Unfortunately what the UN did was it responded by saying: ‘Let’s send a team from OCHA in Geneva -we’ll come and look at the humanitarian situation in the country.’ I remember early on, soon after the delegation would leave a place like Homs, there’d be shooting: people would have come into the streets wanting to talk about human rights (abuses) and a whole range of other atrocities and they would be met by gunfire soon after the delegation would leave. It’s what we’ve seen really -something never really been fit for purpose in terms of how the UN agencies would work.

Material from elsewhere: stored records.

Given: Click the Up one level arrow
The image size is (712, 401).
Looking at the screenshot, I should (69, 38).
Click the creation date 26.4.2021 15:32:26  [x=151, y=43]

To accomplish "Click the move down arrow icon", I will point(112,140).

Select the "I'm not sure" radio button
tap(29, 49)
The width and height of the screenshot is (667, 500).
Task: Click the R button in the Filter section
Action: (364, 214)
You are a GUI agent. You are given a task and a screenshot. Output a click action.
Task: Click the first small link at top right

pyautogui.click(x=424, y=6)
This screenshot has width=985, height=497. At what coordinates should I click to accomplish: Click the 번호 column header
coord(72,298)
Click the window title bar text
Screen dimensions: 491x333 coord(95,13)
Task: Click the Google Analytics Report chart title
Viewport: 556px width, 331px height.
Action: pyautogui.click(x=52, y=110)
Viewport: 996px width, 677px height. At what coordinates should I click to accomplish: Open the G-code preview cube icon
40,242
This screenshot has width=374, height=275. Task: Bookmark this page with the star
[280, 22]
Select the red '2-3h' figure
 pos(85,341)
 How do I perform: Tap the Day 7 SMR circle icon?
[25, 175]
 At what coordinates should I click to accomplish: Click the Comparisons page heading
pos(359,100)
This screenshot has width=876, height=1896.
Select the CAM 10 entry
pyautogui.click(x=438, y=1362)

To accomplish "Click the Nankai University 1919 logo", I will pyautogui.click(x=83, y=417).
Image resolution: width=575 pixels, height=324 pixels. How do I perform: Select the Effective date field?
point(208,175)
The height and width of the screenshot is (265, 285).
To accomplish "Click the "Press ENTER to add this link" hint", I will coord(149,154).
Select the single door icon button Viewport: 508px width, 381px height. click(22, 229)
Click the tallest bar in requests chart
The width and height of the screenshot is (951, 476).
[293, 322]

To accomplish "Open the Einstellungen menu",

‘The sorts of things that different agencies were trying to preserve are I think worth looking at. At that point UNDP was working and wanted to maintain its good governance programme. It wanted to suggest its good governance program in early 2011 had basically pretty much gone on course. Similarly UNICEF was keen to continue working on its own governance issues.
‘Again with the sorts of abuses and atrocities going on, particularly focused on children, one can suggest that was not a major priority anymore in terms of Syria. What you had were different agencies who wanted to maintain their presence.

‘I won’t make any suggestions of why they wanted to maintain their particular presence. What it did do, was it really put the whole operation at risk.’

Maureen O Sullivan TD: ‘Please bring it up to the more recent situation Roger and what happens now with the different agencies.’

Roger Hearn: ‘What we have now is a situation where the lion’s share of the humanitarian relief going into Syria passes through Damascus and through the Syrian Arab Red Crescent and a smaller number of registered national institutions, basically vetted by the Syrian government. Of that approx. $3 billion passing through Damascus, you’re really left with a situation where the Syrian government can determine where that aid goes. A small amount of aid is going via cross-border operations but the lion’s share of aid is passing through Damascus.

‘Since (despite) Security Council resolutions where we had clear recommendations by the world body, (to wit): ‘we want to see cross-border, cross-line operations, we want to make sure that people in most need actually receive the aid’ –unfortunately (in practice) individual agencies have continued to refuse to work cross-border, basically because of threats they would receive from the Syrian government. They could continue operations (but only under conditions) largely to be stipulated by the Syrian government.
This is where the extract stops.